__ABOUT THIS TASK__. Output the records that follow exactly as they are written.
· · · · · · ·
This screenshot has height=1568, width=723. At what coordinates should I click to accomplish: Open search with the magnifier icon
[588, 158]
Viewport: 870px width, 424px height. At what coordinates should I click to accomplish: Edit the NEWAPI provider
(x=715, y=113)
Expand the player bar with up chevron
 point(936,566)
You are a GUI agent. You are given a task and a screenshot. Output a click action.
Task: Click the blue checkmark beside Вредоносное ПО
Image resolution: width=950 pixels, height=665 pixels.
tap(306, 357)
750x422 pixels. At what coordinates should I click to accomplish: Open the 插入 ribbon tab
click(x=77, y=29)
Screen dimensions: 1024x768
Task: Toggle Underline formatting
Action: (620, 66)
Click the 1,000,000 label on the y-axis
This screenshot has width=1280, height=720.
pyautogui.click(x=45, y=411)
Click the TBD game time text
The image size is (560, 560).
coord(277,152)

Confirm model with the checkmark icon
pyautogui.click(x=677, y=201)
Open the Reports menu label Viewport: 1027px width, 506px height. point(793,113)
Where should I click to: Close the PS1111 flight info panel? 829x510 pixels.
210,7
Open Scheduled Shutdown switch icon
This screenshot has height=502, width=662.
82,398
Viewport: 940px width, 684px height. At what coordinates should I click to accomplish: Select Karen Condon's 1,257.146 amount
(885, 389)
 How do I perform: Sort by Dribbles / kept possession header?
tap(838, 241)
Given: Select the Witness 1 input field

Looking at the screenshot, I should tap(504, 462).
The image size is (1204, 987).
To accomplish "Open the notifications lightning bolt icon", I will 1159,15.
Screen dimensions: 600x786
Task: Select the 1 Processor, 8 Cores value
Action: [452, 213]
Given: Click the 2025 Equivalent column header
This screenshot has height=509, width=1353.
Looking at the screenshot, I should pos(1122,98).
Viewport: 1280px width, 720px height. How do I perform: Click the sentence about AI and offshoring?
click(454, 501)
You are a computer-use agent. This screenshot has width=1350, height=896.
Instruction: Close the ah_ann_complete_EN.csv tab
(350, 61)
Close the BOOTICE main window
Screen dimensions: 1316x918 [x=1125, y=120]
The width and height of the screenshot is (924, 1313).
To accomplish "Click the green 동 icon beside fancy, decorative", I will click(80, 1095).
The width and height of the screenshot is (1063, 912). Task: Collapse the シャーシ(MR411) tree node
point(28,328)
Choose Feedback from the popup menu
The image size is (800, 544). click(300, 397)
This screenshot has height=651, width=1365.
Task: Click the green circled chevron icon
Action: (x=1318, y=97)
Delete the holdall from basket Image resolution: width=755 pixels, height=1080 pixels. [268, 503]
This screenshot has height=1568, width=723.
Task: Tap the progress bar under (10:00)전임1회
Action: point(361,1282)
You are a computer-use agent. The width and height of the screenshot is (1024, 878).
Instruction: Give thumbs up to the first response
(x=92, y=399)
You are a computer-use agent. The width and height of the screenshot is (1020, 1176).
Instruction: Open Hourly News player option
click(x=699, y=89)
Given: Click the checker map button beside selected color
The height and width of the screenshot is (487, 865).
· · · · · · ·
__REPLY__.
This screenshot has height=1568, width=723. At what coordinates should I click to accomplish: Open search with the magnifier icon
[588, 158]
Viewport: 870px width, 424px height. At what coordinates should I click to accomplish: Edit the NEWAPI provider
(x=715, y=113)
Expand the player bar with up chevron
 point(936,566)
You are a GUI agent. You are given a task and a screenshot. Output a click action.
Task: Click the blue checkmark beside Вредоносное ПО
Image resolution: width=950 pixels, height=665 pixels.
tap(306, 357)
750x422 pixels. At what coordinates should I click to accomplish: Open the 插入 ribbon tab
click(x=77, y=29)
Screen dimensions: 1024x768
Task: Toggle Underline formatting
Action: (620, 66)
Click the 1,000,000 label on the y-axis
This screenshot has width=1280, height=720.
pyautogui.click(x=45, y=411)
Click the TBD game time text
The image size is (560, 560).
coord(277,152)

Confirm model with the checkmark icon
pyautogui.click(x=677, y=201)
Open the Reports menu label Viewport: 1027px width, 506px height. point(793,113)
Where should I click to: Close the PS1111 flight info panel? 829x510 pixels.
210,7
Open Scheduled Shutdown switch icon
This screenshot has height=502, width=662.
82,398
Viewport: 940px width, 684px height. At what coordinates should I click to accomplish: Select Karen Condon's 1,257.146 amount
(885, 389)
 How do I perform: Sort by Dribbles / kept possession header?
tap(838, 241)
Given: Select the Witness 1 input field

Looking at the screenshot, I should tap(504, 462).
The image size is (1204, 987).
To accomplish "Open the notifications lightning bolt icon", I will 1159,15.
Screen dimensions: 600x786
Task: Select the 1 Processor, 8 Cores value
Action: [452, 213]
Given: Click the 2025 Equivalent column header
This screenshot has height=509, width=1353.
Looking at the screenshot, I should pos(1122,98).
Viewport: 1280px width, 720px height. How do I perform: Click the sentence about AI and offshoring?
click(454, 501)
You are a computer-use agent. This screenshot has width=1350, height=896.
Instruction: Close the ah_ann_complete_EN.csv tab
(350, 61)
Close the BOOTICE main window
Screen dimensions: 1316x918 [x=1125, y=120]
The width and height of the screenshot is (924, 1313).
To accomplish "Click the green 동 icon beside fancy, decorative", I will click(80, 1095).
The width and height of the screenshot is (1063, 912). Task: Collapse the シャーシ(MR411) tree node
point(28,328)
Choose Feedback from the popup menu
The image size is (800, 544). click(300, 397)
This screenshot has height=651, width=1365.
Task: Click the green circled chevron icon
Action: (x=1318, y=97)
Delete the holdall from basket Image resolution: width=755 pixels, height=1080 pixels. [268, 503]
This screenshot has height=1568, width=723.
Task: Tap the progress bar under (10:00)전임1회
Action: point(361,1282)
You are a computer-use agent. The width and height of the screenshot is (1024, 878).
Instruction: Give thumbs up to the first response
(x=92, y=399)
You are a computer-use agent. The width and height of the screenshot is (1020, 1176).
Instruction: Open Hourly News player option
click(x=699, y=89)
Given: Click the checker map button beside selected color
The height and width of the screenshot is (487, 865).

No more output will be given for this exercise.